La France surtaxe ses plus grandes entreprises pour rester dans les clous européens

02/11/17 à 15:33 - Mise à jour à 15:33

Source: Afp

Le gouvernement français a adopté jeudi une surtaxe sur les bénéfices des 320 plus grandes entreprises, au risque de les fâcher, afin de maintenir son déficit public dans les clous européens malgré l'invalidation d'un précédent impôt que l'Etat doit rembourser.

La France surtaxe ses plus grandes entreprises pour rester dans les clous européens

Bruno Le Maire, le ministre français de l'Economie. © AFP

Début octobre, le Conseil constitutionnel a invalidé la taxe sur les dividendes, introduite en 2012 sous l'ancien président socialiste François Hollande. L'annulation de cet impôt contraint son successeur, Emmanuel Macron, à rembourser 10 milliards d'euros.

"Il fallait agir vite", a résumé le porte-parole du gouvernement, Christophe Castaner. Jeudi, le Conseil des ministres a ainsi adopté une surtaxe "exceptionnelle", qui sera appliquée dès 2017.

Au lieu du taux normal de 33,3%, les bénéfices des groupes réalisant plus de 1 milliard d'euros de chiffre d'affaires seront ainsi taxés à 38,3%, et même 43,3% pour ceux dont l'activité dépassera 3 milliards d'euros cette année.

Le rendement de la surtaxe est estimé à 5,4 milliards d'euros, ne laissant donc plus à l'Etat que 5 milliards à rembourser au titre de l'ancienne taxe invalidée.

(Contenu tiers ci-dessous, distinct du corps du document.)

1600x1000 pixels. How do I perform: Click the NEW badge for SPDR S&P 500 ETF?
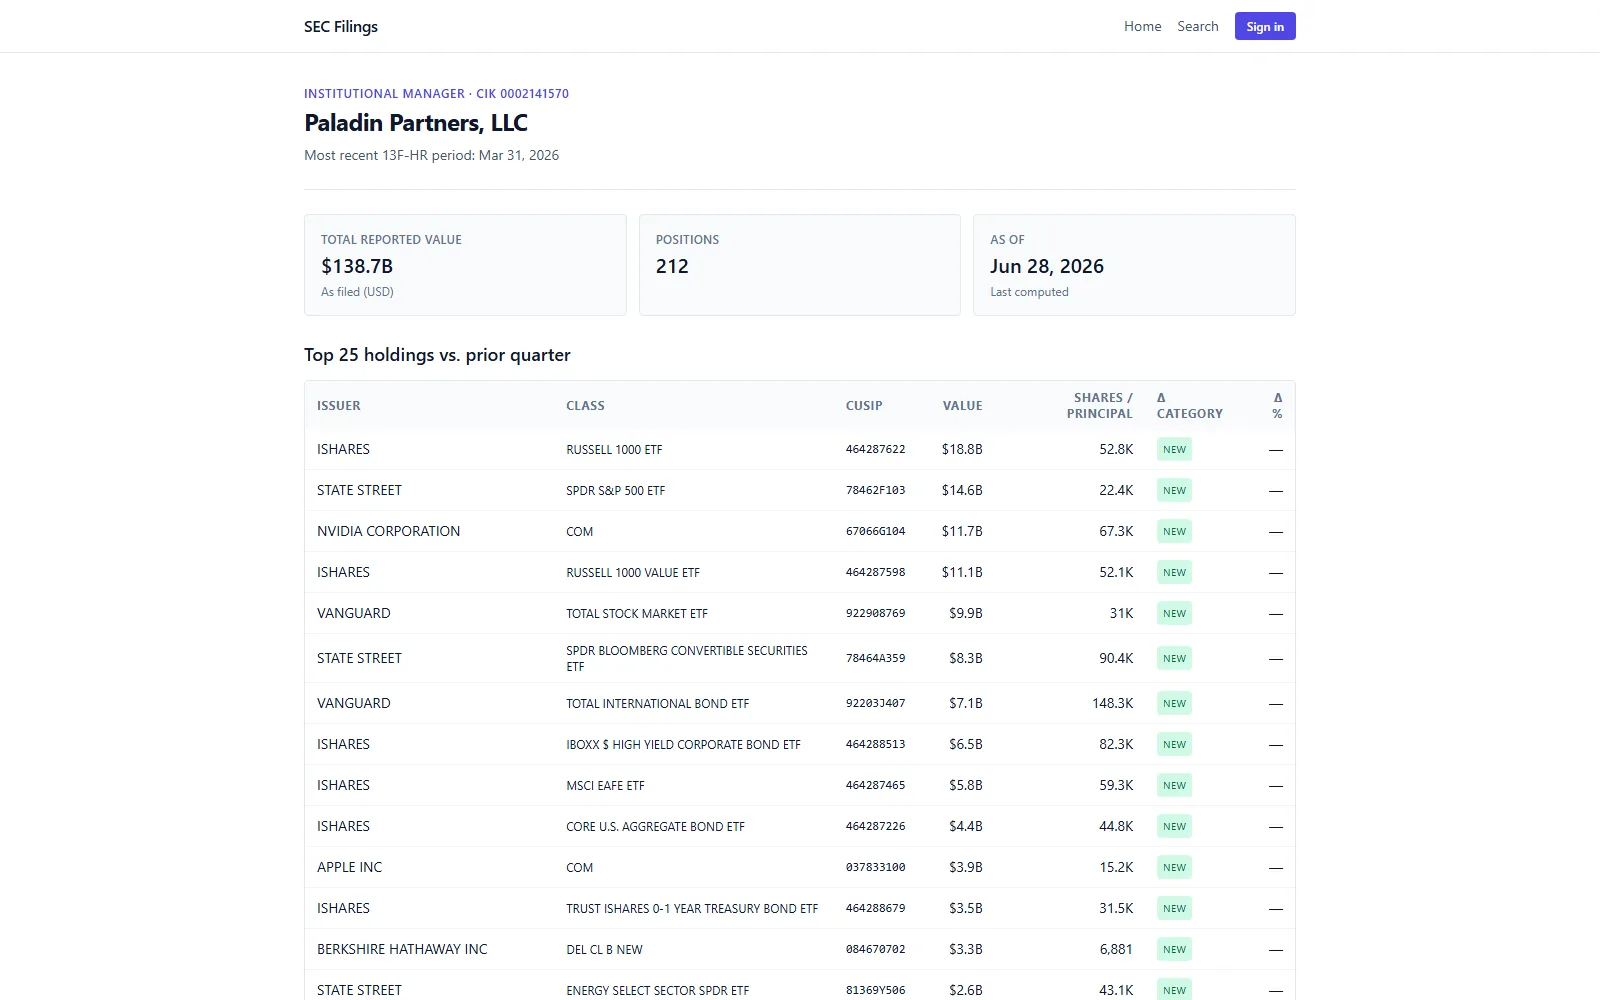pos(1174,490)
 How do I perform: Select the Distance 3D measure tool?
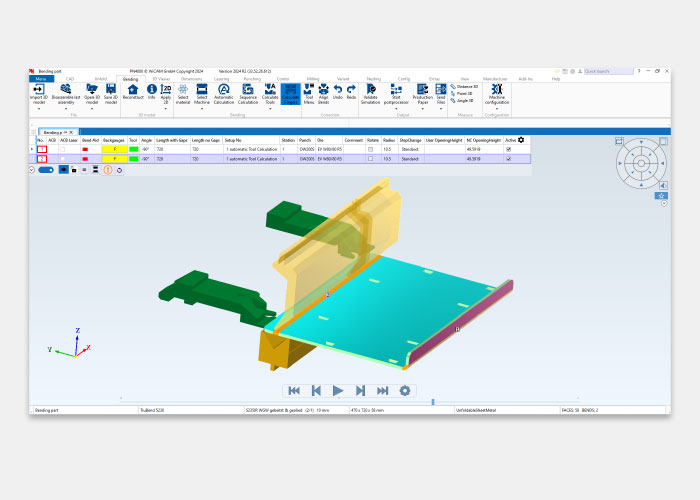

"C'était ça ou sortir des clous européens", a expliqué le ministre des Finances, Bruno Le Maire. Le gouvernement est ainsi convaincu qu'il parviendra à maintenir à 2,9% son déficit public cette année, sous la barre des 3% fixée par l'Union européenne.

Le président Emmanuel Macron s'était engagé à respecter ce plafond, afin de redonner de la crédibilité à la France au sein de la zone euro, notamment pour dialoguer avec l'Allemagne.

L'annulation de la taxe sur les dividendes a suscité l'ire des entreprises. Une dizaine d'entre elles, situées dans l'ouest de la France, ont ainsi annoncé leur intention de porter plainte contre l'Etat pour "délit de concussion", estimant que l'État "savait" que la taxe sur les dividendes "était illégale", mais l'a quand même réclamée, a indiqué à l'AFP leur avocat Marc Rouxel.

La concussion est une "perception illicite par un agent public de sommes qu'il sait ne pas être dues".

Quant à la nouvelle surtaxe, validée jeudi, elle a été qualifiée d'"injustice totale" par le vice-président de l'organisation patronale Medef, Thibault Lanxade.

L'affaire a tourné au règlement de comptes politique entre l'actuel gouvernement et l'ancienne majorité.

M. Le Maire a qualifié à plusieurs reprises de "scandale d'Etat" la création de cette taxe sur les dividendes, finalement invalidée. Il a saisi l'Inspection générale des finances (IGF) pour établir les responsabilités dans cette affaire et attend les résultats de cette enquête le 10 novembre.